Did you see this link? <http://code.google.com/p/xqpretty/>

Johannes

> It is known that XQuery is not keyword
> based. For example you can have the following function declaration:
> 
> declare function declare:function($declare as element(declare)) as
> element(function) {
>   <function declare="declare function">{$declare/function}</function>
> }
> 
> This declares a function called "function" in the namespace that has the
> prefix "declare". This function takes the parameter "declare" of type
> XML element having the tag name "declare", and returns also an XML
> element having the tag name "function". And so forth...
> :)
> 
> Can I solve this?
> 
> Thanks!
> Gabriel
> 
> On Tue, Mar 24, 2009 at 10:46 AM, Indhu Bharathi <indhu.b at s7software.com
> <mailto:indhu.b at s7software.com>> wrote:
> 
>     I assume when you say 'keyword' you are talking about the keywords
>     (like 'if', 'else'. 'type', etc) in the language you are trying to
>     parse. Those must be finite and the regular approach is to have a
>     production for each. Under that assumption the proposed model is
>     certainly scalable.
> 
>     But I'm just getting a doubt if you are meaning something else by
>     'keyword'. Are you trying to parse a input containing name value
>     pair where name and value can be anything?
> 
>     And what do you mean by Name1, Name2, ... NameN? I dont see any such
>     thing in grammar. Is name not a plain ID (like a variable name)?
> 
>     Throwing some more light on what exactly you are trying to parse
>     will be helpful.
> 
> 
>     - Indhu
> 
>     Gabriel Petrovay wrote:
>>     Hi Indhu,
>>
>>     I was trying to simplify the example such that I still get the
>>     error and the example is simple enough for everybody to understand
>>     the problem.
>>
>>     Here is the corrected grammar:
>>
>>     //========================================
>>     grammar k;
>>     options {
>>     output=AST;
>>     }
>>
>>     rule : KEYWORD1 (KEYWORD2 Name)? ';' ;
>>
>>     KEYWORD1 : 'keywordA';
>>     KEYWORD2 : 'keywordB';
>>
>>     Name : ('a'..'z' | 'A'..'Z')+ ;
>>     S : ('\t' | ' ' | '\n' | '\r')+  { $channel = HIDDEN; } ;
>>     //========================================
>>
>>     With this the problems you mentioned are eliminated.
>>
>>     As I can see your proposed solution is not scalable if I have the
>>     keywords: keywordA, keywordB,...,keywordZ, and the Name rules:
>>     Name1, Name2,..., NameN. Or is it?
>>
>>     Any solution for this?
>>
>>
>>     Regards,
>>     Gabriel
>>
>>
>>     On Tue, Mar 24, 2009 at 9:29 AM, Indhu Bharathi
>>     <indhu.b at s7software.com <mailto:indhu.b at s7software.com>> wrote:
>>
>>         Looks like you are trying to use keyword as identifier.
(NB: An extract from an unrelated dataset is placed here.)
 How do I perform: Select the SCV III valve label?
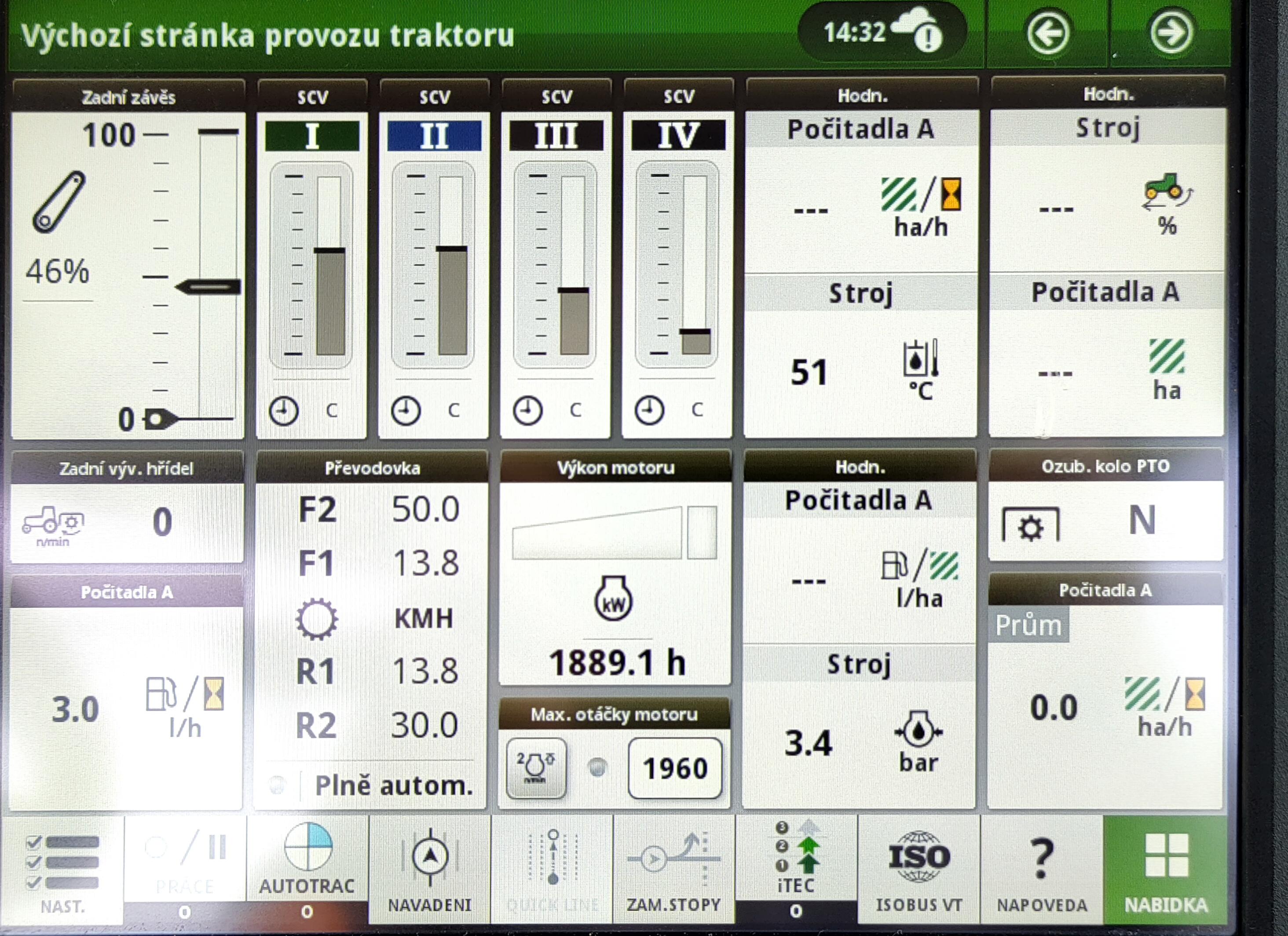point(556,136)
AFAIK,
>>         this cannot be resolved in the lexer. You have to use
>>         predicates in the parser rule. Something like this:
>>
>>         rule : keyKEYWORD1 (keyKEYWORD2 enc=Name)? ';' ;
>>
>>         keyKEYWORD1
>>             :    {input.LT(1).getText().equals("keyword1")}? Name ;
>>
>>         keyKEYWORD2
>>             :    {input.LT(1).getText().equals("keyword2")}? Name ;
>>
>>
>>         One more problem I see is the production "Name : Letter* ;".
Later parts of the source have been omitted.